*** Opening MATERIAL TO PROCESS ***

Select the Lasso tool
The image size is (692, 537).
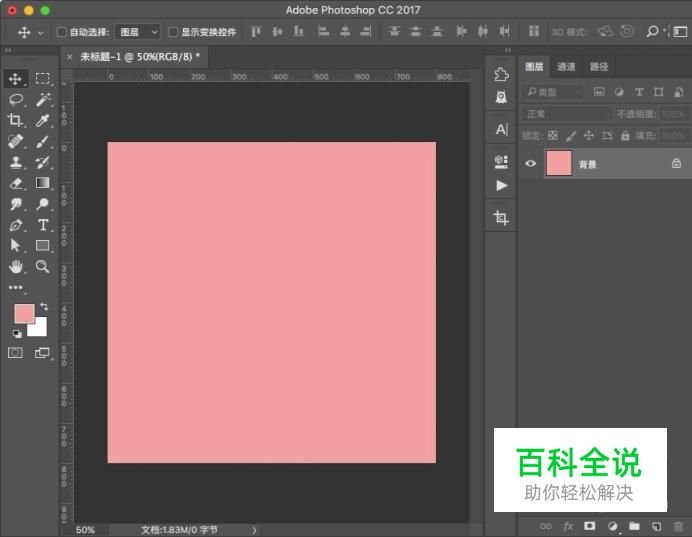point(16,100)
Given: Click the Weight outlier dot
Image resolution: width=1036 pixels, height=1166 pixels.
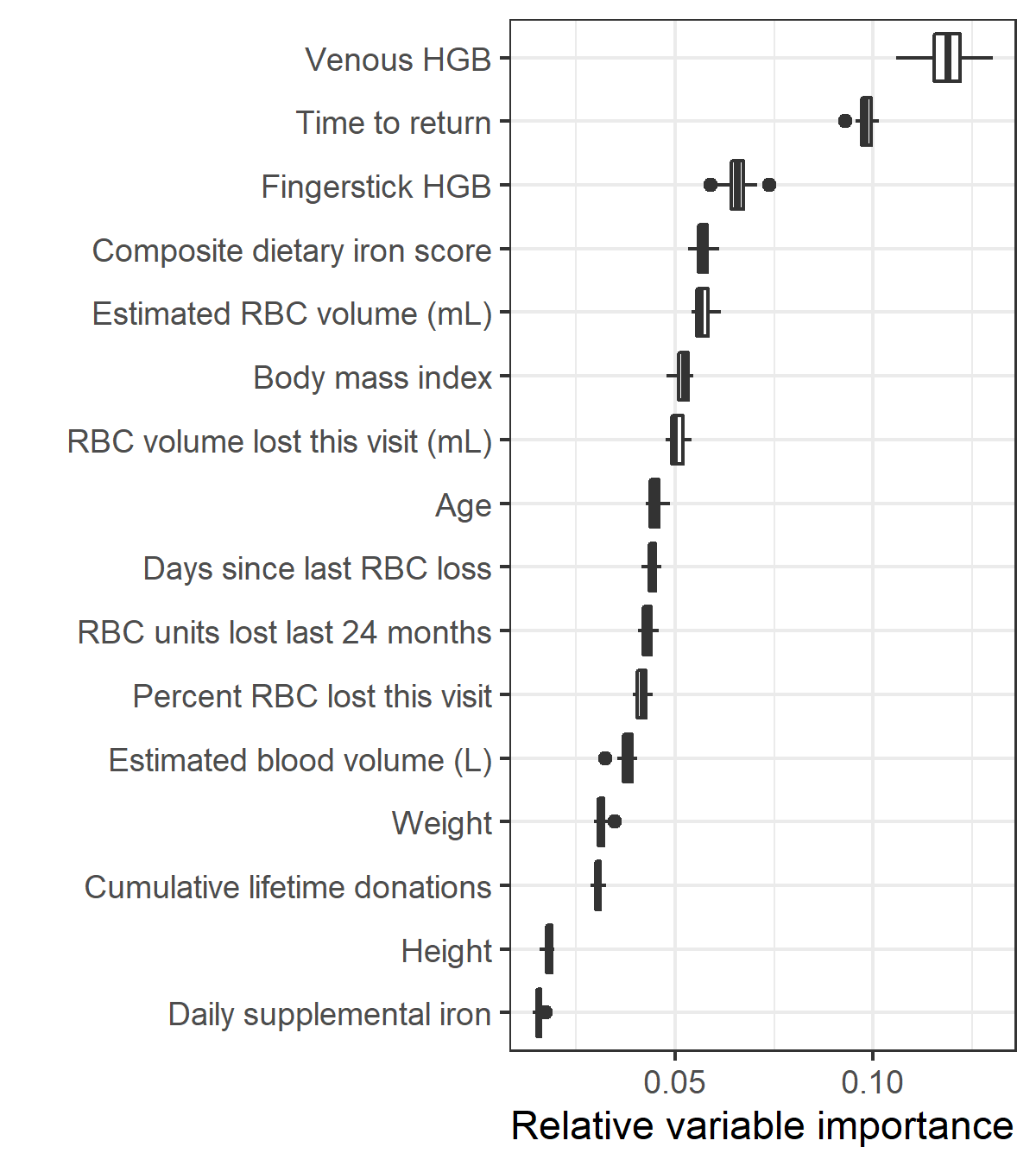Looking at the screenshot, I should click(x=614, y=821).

*** Closing MATERIAL TO PROCESS ***

• _TASK REQUIREMENTS_
Give back exactly the lines from the one containing "Image resolution: width=1036" through the last line above, both included, and none of the pictures.

• _ANSWER TO THIS PROBLEM_
Image resolution: width=1036 pixels, height=1166 pixels.
Looking at the screenshot, I should click(x=614, y=821).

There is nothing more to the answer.